Need help with communication issue from Jenkins

Hi.

I’m hoping someone here can give me advice on how to troubleshoot this, maybe point me at logs that I haven’t found yet or settings that produce more debugging information, or whatever.

TLDR: During AWX jobs that take 10-15 minutes, Jenkins seems to sometimes lose connection to AWX.

Details:

We have AWX 9 installed in Openshift (as STS).

We also use Jenkins, also installed in Openshift, and Jenkins uses the “Ansible Tower Plugin” to communicate with AWX. This combination has worked fine for years.

At random times, a problem will show where Jenkins is waiting for AWX to complete a job (deploying an image and settings to Openshift) and somehow not getting the correct communication back, so Jenkins fails the job even though AWX actually finishes the task successfully.

So there is some kind of communication issue, and I need to track this down.
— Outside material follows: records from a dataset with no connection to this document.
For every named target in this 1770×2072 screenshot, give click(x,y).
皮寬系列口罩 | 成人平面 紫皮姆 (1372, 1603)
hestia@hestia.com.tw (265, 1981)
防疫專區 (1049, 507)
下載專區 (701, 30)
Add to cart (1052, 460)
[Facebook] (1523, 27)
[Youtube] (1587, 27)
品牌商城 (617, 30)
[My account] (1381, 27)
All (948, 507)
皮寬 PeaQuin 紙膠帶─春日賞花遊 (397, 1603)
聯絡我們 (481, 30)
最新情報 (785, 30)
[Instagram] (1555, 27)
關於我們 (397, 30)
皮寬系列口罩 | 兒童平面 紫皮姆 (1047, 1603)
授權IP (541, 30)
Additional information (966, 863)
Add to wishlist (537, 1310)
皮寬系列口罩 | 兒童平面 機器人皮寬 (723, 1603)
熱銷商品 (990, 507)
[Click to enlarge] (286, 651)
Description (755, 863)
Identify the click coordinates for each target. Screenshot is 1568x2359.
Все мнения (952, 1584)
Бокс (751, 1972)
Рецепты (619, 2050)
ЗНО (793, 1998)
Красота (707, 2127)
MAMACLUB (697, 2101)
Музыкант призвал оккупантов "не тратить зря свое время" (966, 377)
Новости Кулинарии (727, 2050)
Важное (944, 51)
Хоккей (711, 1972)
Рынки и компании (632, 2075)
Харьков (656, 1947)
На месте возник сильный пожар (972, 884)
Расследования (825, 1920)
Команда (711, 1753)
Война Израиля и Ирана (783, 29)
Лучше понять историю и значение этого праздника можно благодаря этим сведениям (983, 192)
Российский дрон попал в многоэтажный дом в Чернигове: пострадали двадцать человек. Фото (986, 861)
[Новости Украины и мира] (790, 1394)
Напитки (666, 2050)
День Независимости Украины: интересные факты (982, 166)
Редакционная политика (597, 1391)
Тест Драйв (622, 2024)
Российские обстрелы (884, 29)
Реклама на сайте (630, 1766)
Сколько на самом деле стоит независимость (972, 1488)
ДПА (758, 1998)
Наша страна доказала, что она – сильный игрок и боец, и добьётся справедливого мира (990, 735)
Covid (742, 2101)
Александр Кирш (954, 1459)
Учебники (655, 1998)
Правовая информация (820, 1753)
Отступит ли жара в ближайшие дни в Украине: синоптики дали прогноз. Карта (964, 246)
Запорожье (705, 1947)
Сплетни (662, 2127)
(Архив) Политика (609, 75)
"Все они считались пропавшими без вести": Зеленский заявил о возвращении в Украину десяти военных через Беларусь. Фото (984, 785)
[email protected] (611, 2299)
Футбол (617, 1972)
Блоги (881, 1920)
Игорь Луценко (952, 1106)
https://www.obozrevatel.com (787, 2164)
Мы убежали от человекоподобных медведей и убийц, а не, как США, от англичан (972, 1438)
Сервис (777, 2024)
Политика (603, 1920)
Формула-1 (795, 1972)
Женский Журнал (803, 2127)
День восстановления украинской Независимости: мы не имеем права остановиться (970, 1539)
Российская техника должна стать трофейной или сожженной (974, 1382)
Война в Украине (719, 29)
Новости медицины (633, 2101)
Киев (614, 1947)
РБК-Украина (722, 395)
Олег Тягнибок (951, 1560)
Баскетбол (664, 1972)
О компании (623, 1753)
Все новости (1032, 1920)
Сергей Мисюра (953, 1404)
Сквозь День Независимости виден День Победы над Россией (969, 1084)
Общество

I posted a similar message in the Jenkins mailing list but have not received a response yet, so I am hoping to maybe get some troubleshooting advice here.

All we get in Jenkins is:

“ERROR: Failed to get job status from Tower: Unexpected error code returned (503)”

The second half of the message is a Java code exception caught in the plugin code on runtime while it verifies if the job is complete in AWX.

I can’t find anything related to the issue in the Jenkins logs, but maybe I’m not looking for the right thing.

The only mention of a 503 error in AWX around the time of the issue is this from the awx:web pod in Openshift:

[Ansible-Tower] Building GET request to https://awx/api/v2/jobs/57602/
[Ansible-Tower] Forcing cert trust

[Ansible-Tower] Request completed with (503)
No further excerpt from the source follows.